The room was on the second floor at the head of the stairs, the white name cards on the door. I waited for a moment, listening, and cautiously turned the knob. Within it was dark, the windows barely distinguishable. At right angles, separated by desks, were the beds. Waters, a blue-jawed captain, the battalion commander, slept in one. Mills, a sergeant and squad leader, was in the other. I could not hear them breathing; I could hear nothing, the silence was complete. I was afraid to make a sound.

“Sir!” I cried and shouting my name, went on, “Reporting as ordered, ten minutes before reveille!” A muffled voice said, “Don’t make so much noise.” It was Mills. His quilt moved higher against the cold and as an afterthought he muttered, “Move your chin in.”

I stood in the blackness. Nothing, not the tick of a clock or the creaking of a radiator. The minutes had come to a stop. I might stand there forever, invisible and ignored, while they dreamed.

It was Mills who had ordered me to come, for some misbehavior or other, every morning for a week. He was my squad leader but more than that was famous, known to everyone, as king of the goats.

The first man in the class was celebrated; the second was not, nor any of the rest. It was only when you got to the end that a name became imperishable again, the last man, the goat, and it was with well-founded pride that a goat regarded himself. Custer had been last in his class, Grant, nearly. The goat was the Achilles of the unstudious. He was champion of the rear. In front of him went all the main body with its outstanding and also mediocre figures; behind him was nothing, oblivion.

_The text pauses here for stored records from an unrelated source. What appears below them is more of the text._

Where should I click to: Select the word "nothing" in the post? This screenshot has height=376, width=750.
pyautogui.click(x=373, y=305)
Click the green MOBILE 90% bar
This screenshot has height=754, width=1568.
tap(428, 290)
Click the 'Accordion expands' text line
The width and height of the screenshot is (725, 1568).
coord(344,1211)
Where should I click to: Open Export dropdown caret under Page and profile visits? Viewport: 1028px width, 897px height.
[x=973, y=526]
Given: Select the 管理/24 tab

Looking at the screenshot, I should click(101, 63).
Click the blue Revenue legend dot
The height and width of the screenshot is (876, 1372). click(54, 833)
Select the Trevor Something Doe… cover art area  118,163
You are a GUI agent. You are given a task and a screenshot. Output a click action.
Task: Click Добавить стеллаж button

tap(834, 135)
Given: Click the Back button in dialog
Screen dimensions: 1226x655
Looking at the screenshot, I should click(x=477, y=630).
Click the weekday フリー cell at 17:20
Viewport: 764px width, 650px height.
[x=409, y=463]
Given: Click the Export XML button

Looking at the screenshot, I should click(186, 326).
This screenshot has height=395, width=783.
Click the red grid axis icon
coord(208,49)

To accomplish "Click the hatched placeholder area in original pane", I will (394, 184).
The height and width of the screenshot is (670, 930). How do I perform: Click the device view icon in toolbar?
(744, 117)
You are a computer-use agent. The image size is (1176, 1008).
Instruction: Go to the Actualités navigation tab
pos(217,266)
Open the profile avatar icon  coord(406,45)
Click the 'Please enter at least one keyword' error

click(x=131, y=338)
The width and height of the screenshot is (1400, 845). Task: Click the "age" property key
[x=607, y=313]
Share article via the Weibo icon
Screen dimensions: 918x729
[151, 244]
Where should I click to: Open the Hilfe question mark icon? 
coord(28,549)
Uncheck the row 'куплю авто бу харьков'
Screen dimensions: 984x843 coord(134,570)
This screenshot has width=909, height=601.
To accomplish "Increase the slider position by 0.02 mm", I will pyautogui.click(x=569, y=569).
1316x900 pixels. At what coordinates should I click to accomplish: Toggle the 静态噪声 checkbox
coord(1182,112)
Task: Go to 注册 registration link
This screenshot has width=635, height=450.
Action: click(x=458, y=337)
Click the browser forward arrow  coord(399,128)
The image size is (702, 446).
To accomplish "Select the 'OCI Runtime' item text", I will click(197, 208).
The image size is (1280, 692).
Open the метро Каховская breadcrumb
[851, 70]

It was a triumph like any other, if you were not meant for the
classroom, to end up at the very bottom. Those with worse grades had gone under, those with only slightly better were lost in the crowd. Mills had a bathrobe covered with stars. Each one represented the passing of a turn-out examination, the last, all-or-nothing chance in a failed subject—his robe blazed with them. He had come to this naturally; his father had made a good run at it and been fifth from last in 1915. Mills knew the responsibilities of heritage. He had fended off the attacks of men of lesser distinction who nevertheless wanted to vault to renown. Blond and good-looking, he was easy to admire and far from ungifted. A well-executed retreat was said to be among the most difficult of all military operations, at which some commanders were adept. It meant passing close to the abyss, skirting disaster, and surviving by a hair. It was a special realm with its tension and desperate acts, men who would purposely spill ink over their drawing in engineering on the final day when nothing else, no possibility, was left.